Selon Rfi.fr, dans un premier temps, Alexandre Benalla a assuré qu’il ne se rendrait pas devant la commission d’enquête parlementaire du Sénat avant de se raviser et d’admettre qu’il était contraint de s’y rendre.

Il est donc convoqué ce 19 septembre à 8h30, avec deux autres responsables, devant les sénateurs qui attendent des réponses sur son rôle dans la protection du président. Avant même qu’elle n’ait eu lieu, cette audition d’Alexandre Benalla devant le Sénat ce 19 septembre a pris un tour politique, suscitant de vives réactions au plus haut sommet de l’Etat.

Christophe Castaner, secrétaire d’Etat aux relations avec le Parlement, également patron de la République en marche (LREM), a ainsi dénoncé une commission d’enquête qui voudrait s’arroger un pouvoir de destitution du président. Nicole Belloubet a dénoncé de son côté « l’instrumentalisation d’une dérive personnelle ».

La ministre de la Justice a aussi adressé une mise en garde aux sénateurs. «  Il ne doit pas y avoir d’interférences entre une commission d’enquête parlementaire et une information judiciaire, déclare la garde des Sceaux. Pourquoi ? Au nom de la séparation des pouvoirs et parce que la garantie des droits pour la personne qui est en cause, n’est pas la même devant le Parlement et devant l’institution judiciaire ».

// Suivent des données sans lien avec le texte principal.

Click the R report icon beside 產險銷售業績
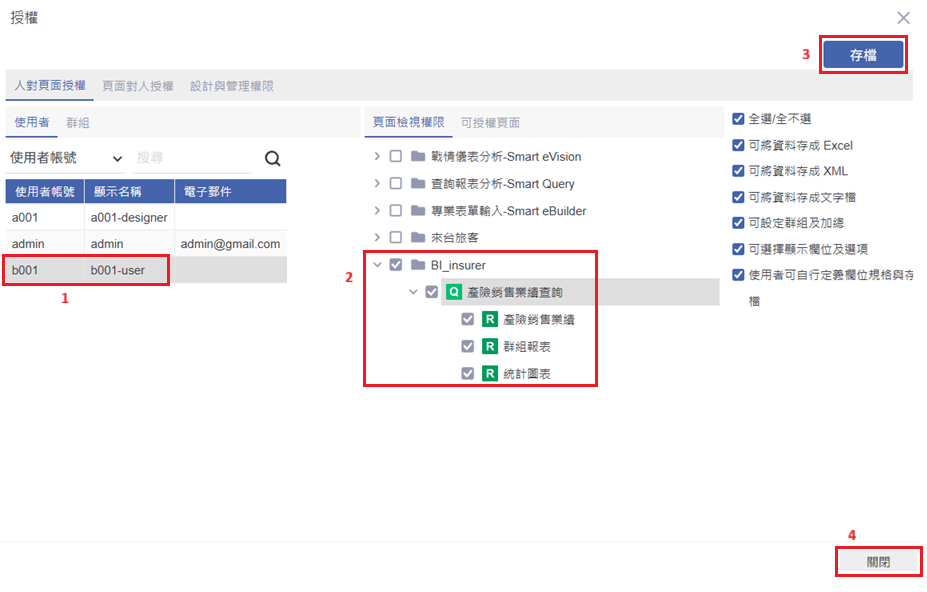This screenshot has height=592, width=927. [490, 319]
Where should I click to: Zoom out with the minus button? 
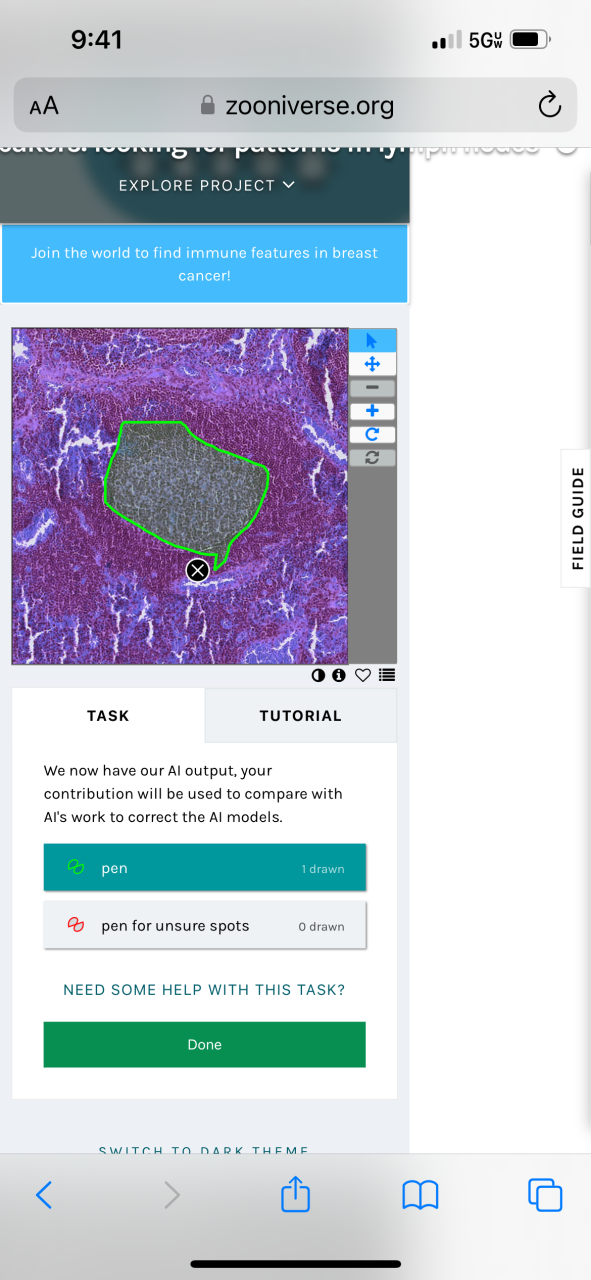coord(372,387)
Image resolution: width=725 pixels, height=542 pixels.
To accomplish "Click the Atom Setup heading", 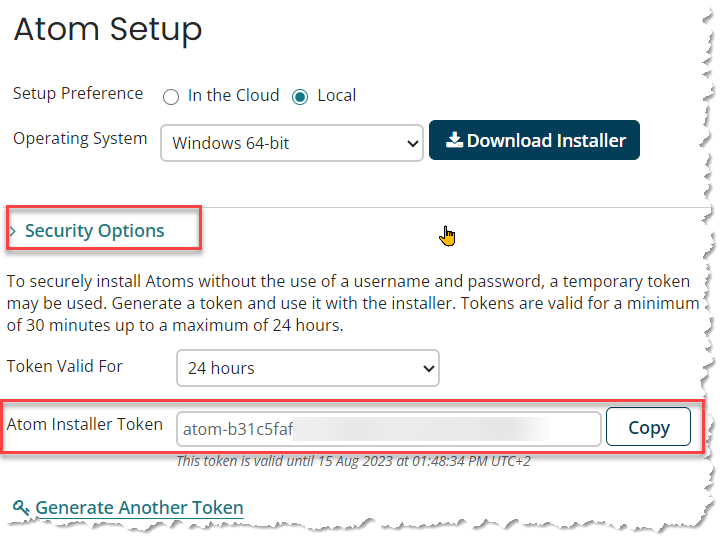I will coord(108,29).
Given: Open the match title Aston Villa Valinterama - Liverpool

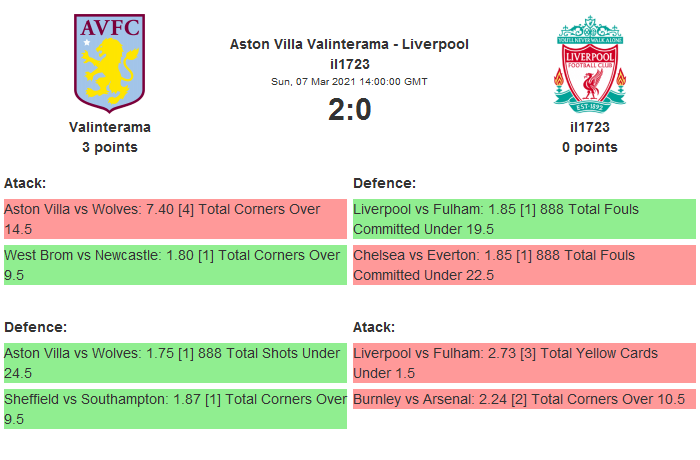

Les sénateurs se défendent de toute dérive. Son président, Philippe Bas, n’a de cesse de répéter que la commission d’enquête n’interfère en rien avec la justice. C’est une situation banale, ajoute son corapporteur, le sénateur du Loiret Jean-Pierre Sueur.

« Je constate qu’il y a sans doute un peu de fébrilité, mais cela n’a pas lieu d’être puisque nous ne sommes pas des juges, nous ne décidons pas de sanctions, nous faisons notre travail, explique-t-il. Une commission d’enquête parlementaire, c’est quelque chose où l’on doit chercher la vérité, chercher les dysfonctionnements et proposer des préconisations pour y remédier. Nous sommes extrêmement respectueux de l’indépendance de la Justice et de la procédure en cours. Nous n’avons pas à recevoir ni d’injonctions, ni d’admonestations de la part des représentants du pouvoir exécutif ».